When Summer and Charlie are out of earshot, I ask what I think is the only obvious question. “So…does the job offer still stand?”

I know better than anyone that privacy is precious, and unknowingly, I just battered through his with a ram. His home, his career, his daughter—he’s obviously kept them all a secret for a reason. And by showing up here uninvited, I completely robbed him of his right to keep it that way. I don’t need to ask questions about his life—though I am obviously curious in every way. I need to ask if he can forgive me enough to still consider the offer valid.

“The salary is seventy-five thousand a year,” he replies, and his tone is surprisingly neutral.

Instantly, my stomach turns over in shock at both the offer still being on the table and the number that accompanies it. I’ve never really made any money on my own, and he’s offering me that much right out of the gate?

“Seventy-five thousand a year?”

“Fine.” He shrugs. “Make it eighty.”

Eighty thousand a year? I was just hoping for a job that paid minimum wage. I think I’m going to faint.

“And you can start tomorrow. Be here at nine a.m. sharp.”

My heart is racing. My stomach is doing gymnastics. And my nerves threaten to make all my limbs shake like leaves on a branch in the middle of a windstorm.

I don’t know when it happens or how it happens, but I know that we shake on it. A nonverbal confirmation that I have accepted the job.

“Now, if you don’t mind, I have other things to do.”

He walks me to the door and sees me out like none of the several life-changing things that just happened to me exist at all.

I got the job with Bennett Bishop.

And I start tomorrow.

Holy shit.

Norah

I don’t know how long I drive around Red Bridge, but when I loop downtown for the sixth time and Sheriff Peeler starts to look a little too interested in what I’m doing, I decide to head back to Josie’s house.

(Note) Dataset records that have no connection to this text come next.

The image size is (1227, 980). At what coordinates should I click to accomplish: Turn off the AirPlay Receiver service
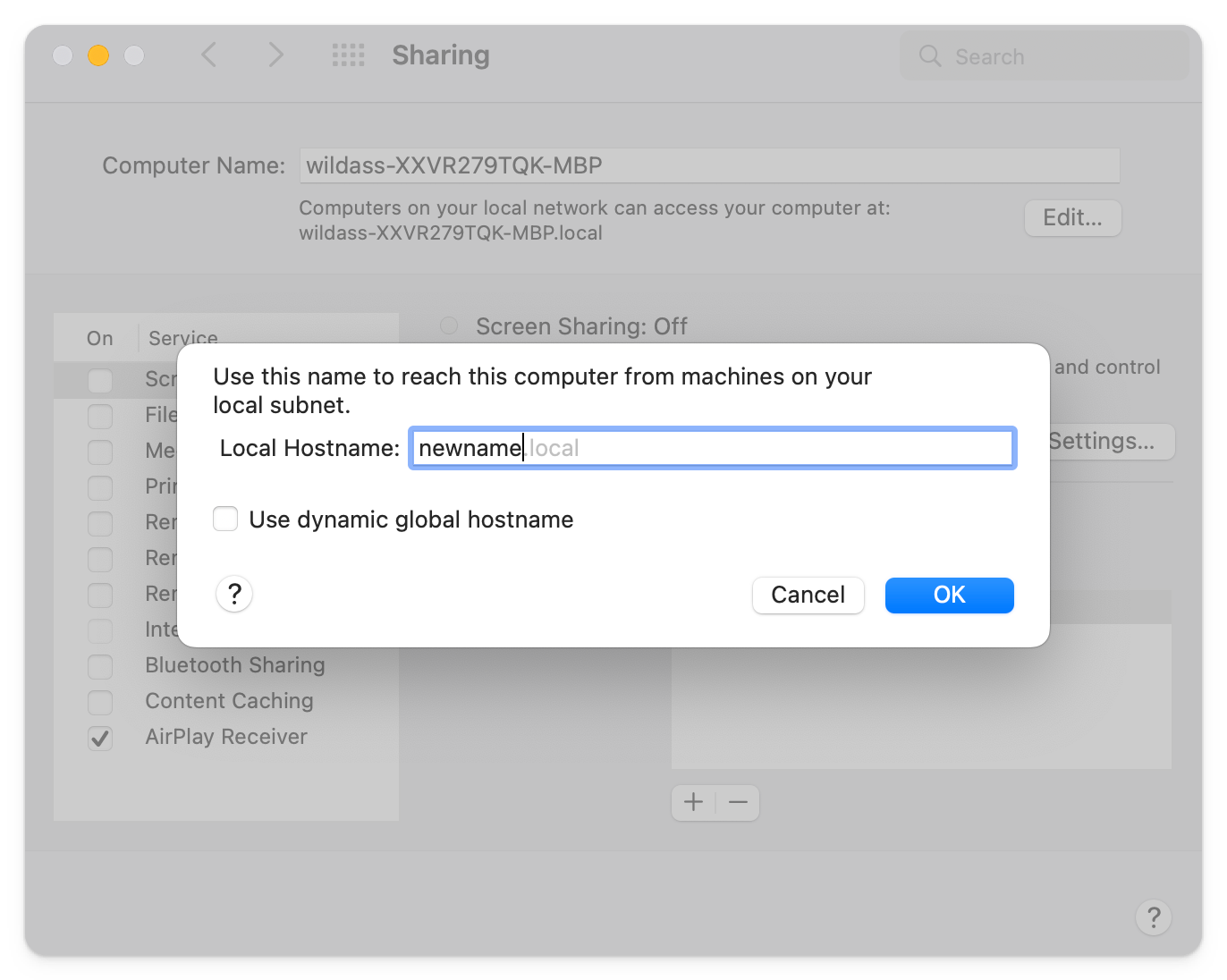pyautogui.click(x=100, y=738)
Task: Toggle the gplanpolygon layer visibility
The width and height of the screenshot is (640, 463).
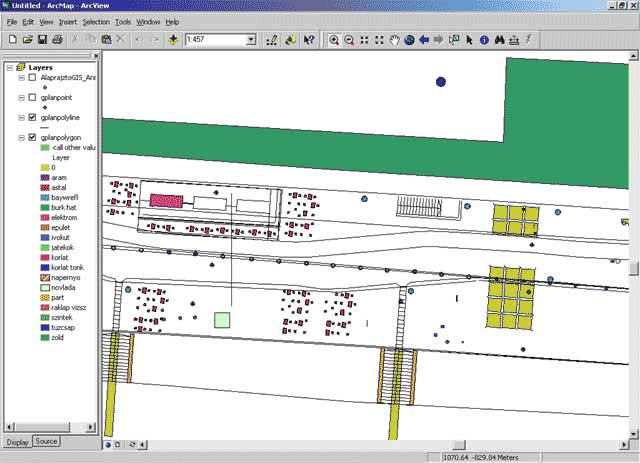Action: click(33, 137)
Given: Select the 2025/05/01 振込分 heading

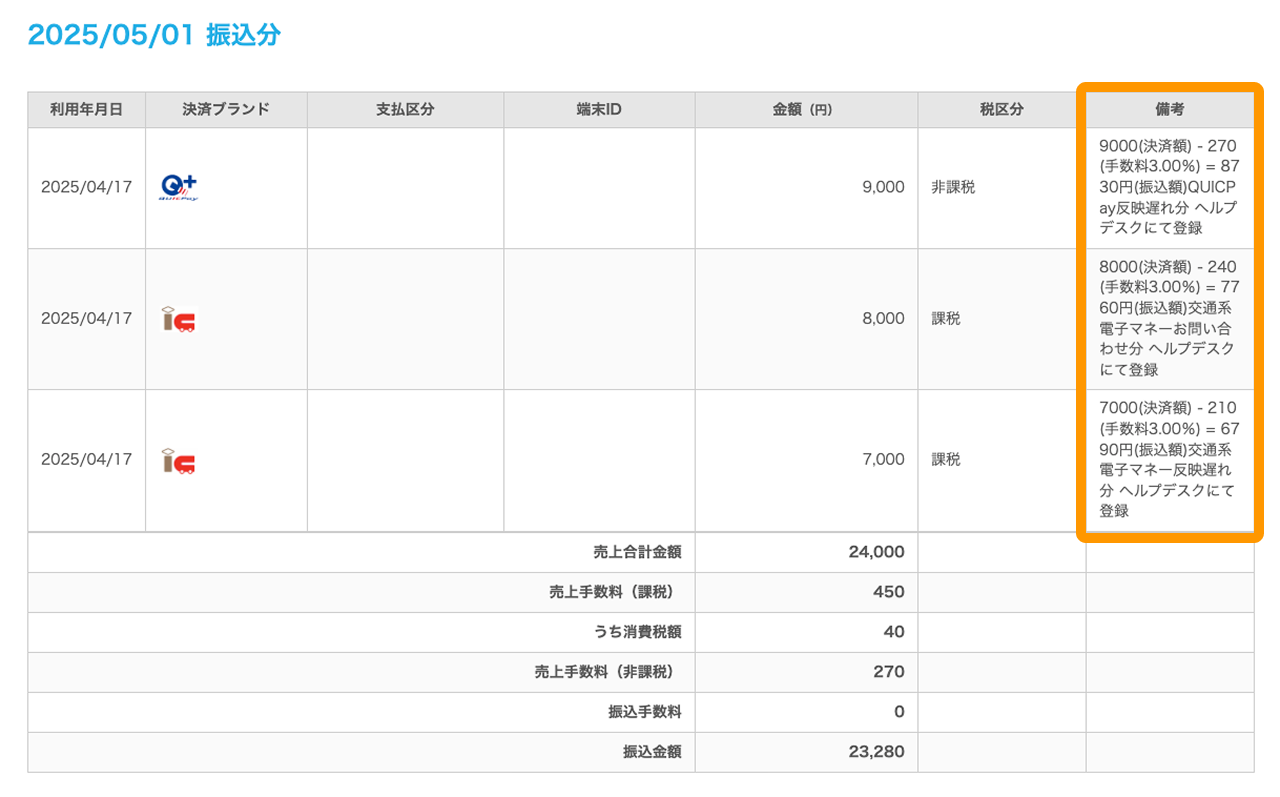Looking at the screenshot, I should tap(154, 35).
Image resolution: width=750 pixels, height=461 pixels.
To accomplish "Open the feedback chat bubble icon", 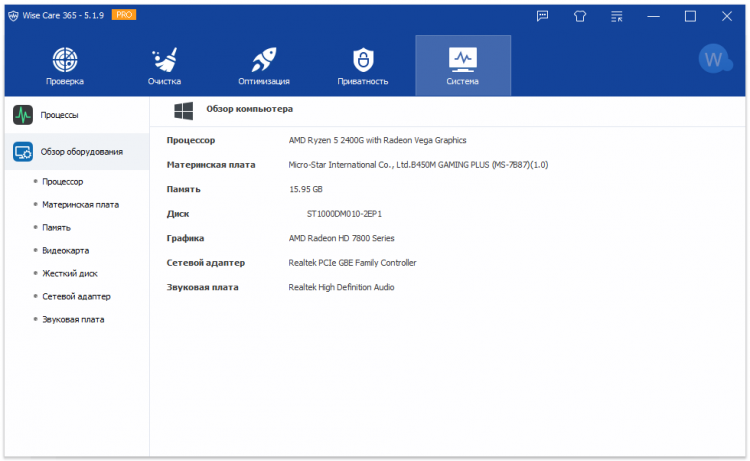I will click(542, 16).
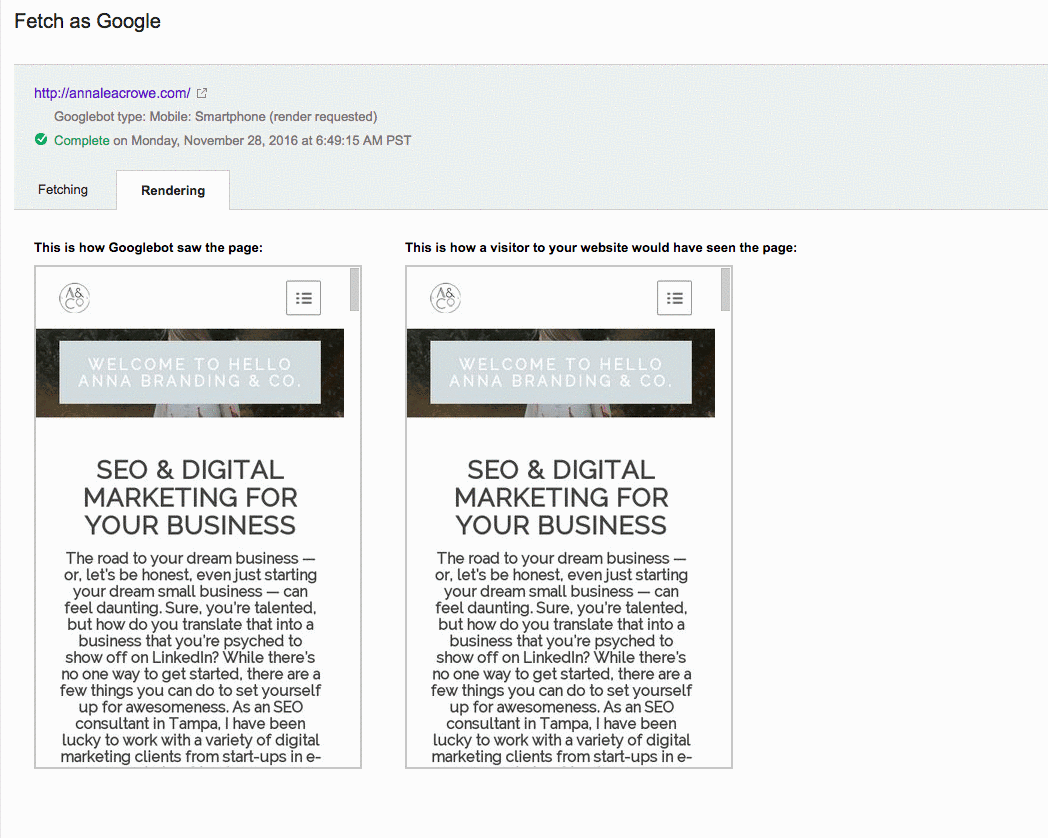1048x838 pixels.
Task: Click the external link icon beside the URL
Action: coord(202,93)

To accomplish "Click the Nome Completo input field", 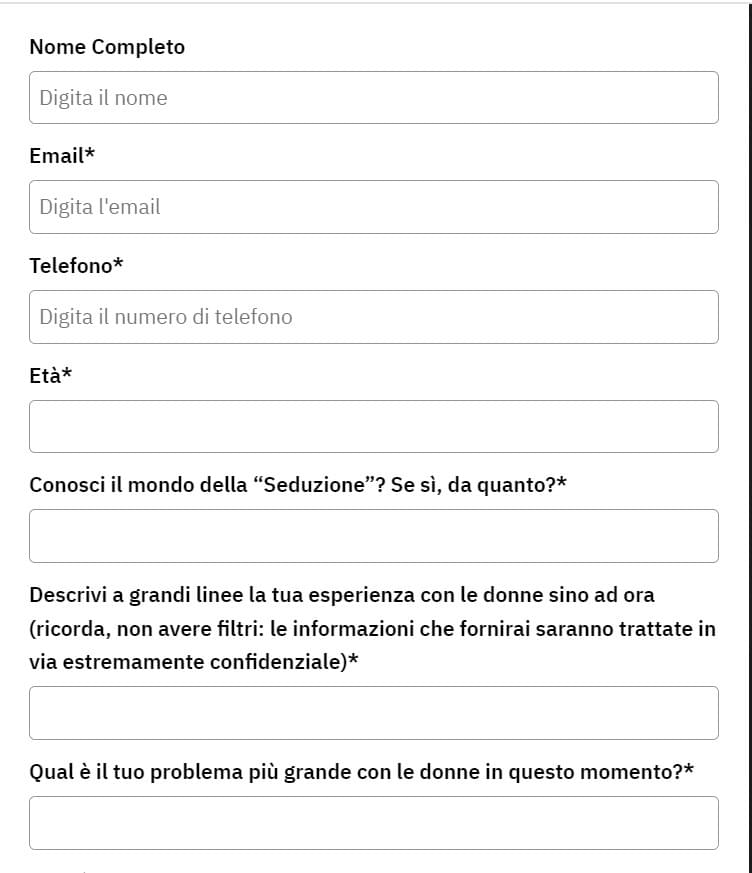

To say I’m a little shocked that my confrontation with Bennett Bishop ended in my getting a job that pays eighty grand a year would be an understatement. To say that’s the thing I’m thinking about most would be a lie.

Bennett has a daughter.

A daughter who’s obviously ailing and sick and who turns Bennett’s normally stony countenance into a puddle of goo.

As I turn onto the street that leads to Josie’s house, I try to concentrate on the pros of the situation.